** Extrait choisi **
Nous devons sa traduction en français à Elise Voisin, membre de notre Conseil Scientifique. Qu’elle soit ici remerciée.
L’original est joint en fichier PDF
Dans une déclaration officielle à la presse faite après la mort d’Allende, (le coup d’État ayant été porté) Mitterrand indiquera aux médias :
« Allende acceptait les règles de la liberté telles que définies par les philosophes du XVIIIe siècle »
Par cette allocution, nous pouvons déduire qu’il y avait une notion de liberté en jeu via l’affiliation d’Allende avec certains philosophes français du XVIIIe siècle. Plus fondamentalement la où Robespierre lui poursuivrait une notion concrète de liberté, via la loi de la contre-révolution (loi où la liberté est la nécessité comprise) Allende lui n’en appliquera qu’une notion abstraite.
Pour comprendre cette association il est necessaire de comparer ou de faire se croiser ses deux personnalités de l’Histoire. Rencontre non improbable si l’on considère qu’il existe au Chili cet amalgame politique franco-espano-chilien qui est un front populaire (en théorie) et un front libéral girondin anti jacobin de facto.
Si au lieu de rester sur l’idée d’une fascination française pour Allende et d’un même desamour français vis à vis de Robespierre nous tentions au contraire de sortir de ce schéma en conjuguant les opposés - c’est-à-dire en reliant 1973 à 1793-et en considérant que nous nous trouvons face à un jacobin qui, au Chili, dans une telle fonction historique, n’existerait jamais (malgré ce que fantasmerait Vicuña Mackenna dans son œuvre Les Girondins chiliens).
La loi de la contre-révolution découverte par Robespierre (ou loi de la violence révolutionnaire ou encore de la dictature démocratique populaire), est remplacée avec Allende par une volonté qui cherche à contourner cette loi.
En effet, en contraste, si Robespierre apparaît comme la nécessité comprise de l’histoire, Allende apparaîtrait comme la négation de la nécessité et de la violence dans l’histoire.

Enregistrements du jeu de données
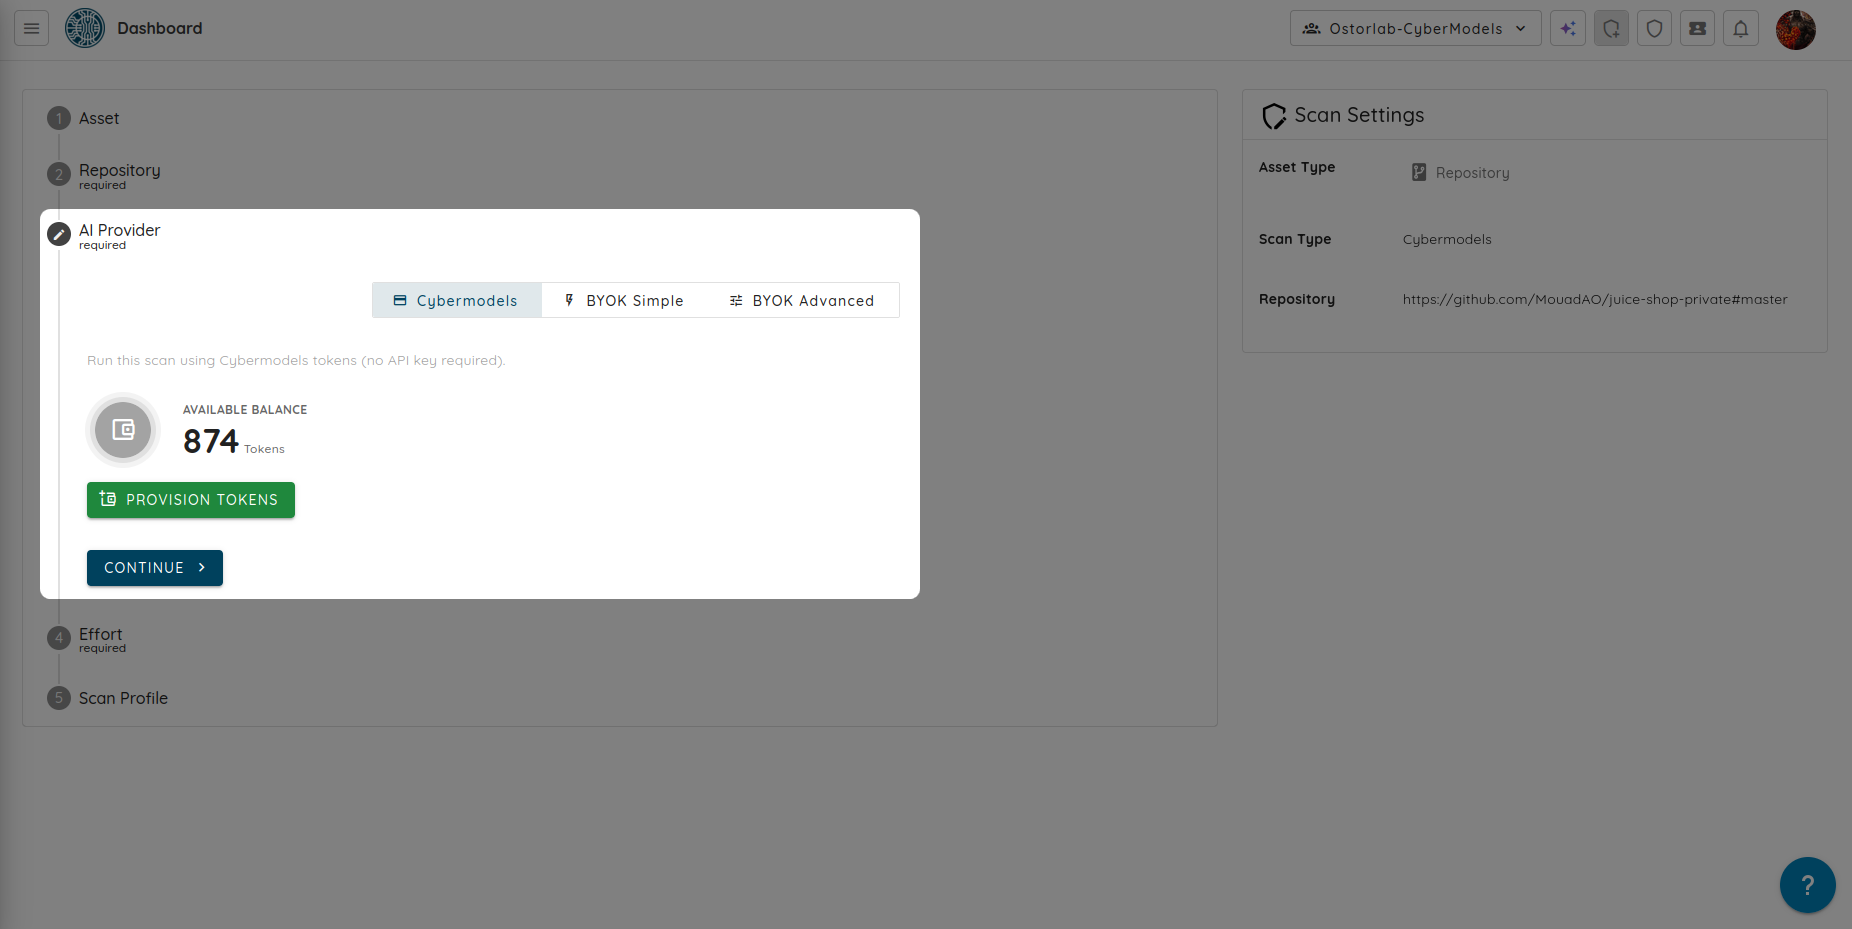The width and height of the screenshot is (1852, 929).
Task: Select the Cybermodels provider tab
Action: click(x=457, y=300)
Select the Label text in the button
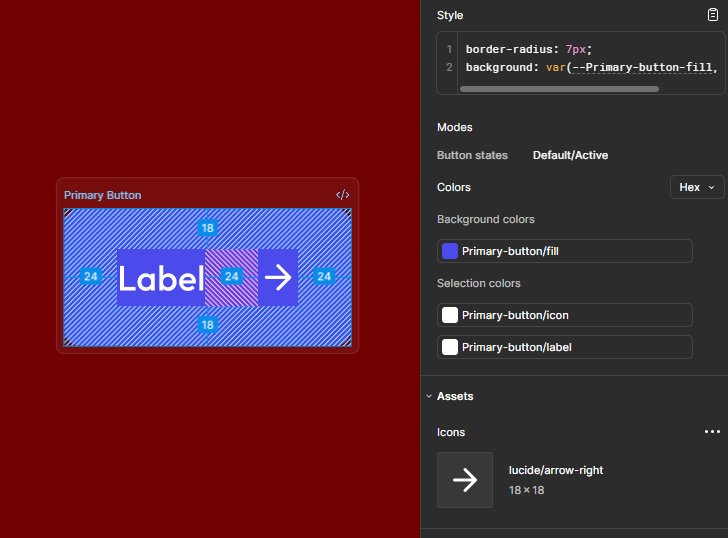The height and width of the screenshot is (538, 728). pos(161,278)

** Tâches à faire **
[a] Extrayez du texte sur Allende et Robespierre le passage compris entre « En effet, en » et « violence dans l’histoire. », bornes incluses, sans le modifier.
[b] Prolongez le texte sur Allende et Robespierre en reprenant après sa dernière phrase.

** Réponses dans l'ordre **
[a]
En effet, en contraste, si Robespierre apparaît comme la nécessité comprise de l’histoire, Allende apparaîtrait comme la négation de la nécessité et de la violence dans l’histoire.

[b]
Comprendre là ou commence l’insurrection de la bourgeoisie en 1973 commence, en parallèle, la dictature démocratique révolutionnaire en 1793
Allende à cet idéalisme qui cherche à échapper à la violence de l’histoire, avec une philosophie (de l’histoire) basée sur l’idée de l’État libéral, et où les processus sociaux ne se détiennent ni par la force ni par le corps. Allende a cette veine politique nourrie aux débuts de la révolution française, mais de la révolution française telle qu’elle a été éditée (réécrite) par les lettres libérales Girondines du XIXe siècle chilien.
Robespierre est l’Aufhebung de la révolution chilienne, ou la négation des coups de Juillet et Août 1973 : la leçon négative du blizzard du 29 juin, la conséquence qui n’a pas existé
Si Robespierre est un produit créé par la révolution qui, dans la jeunesse des processus revolutionnaires apréhende les lois comme un Adam, Allende lui est vertueusement fait du tissu d’un régime de 30 ans qui doit interpeller les masses comme exigence d’un appareil axiomatisé.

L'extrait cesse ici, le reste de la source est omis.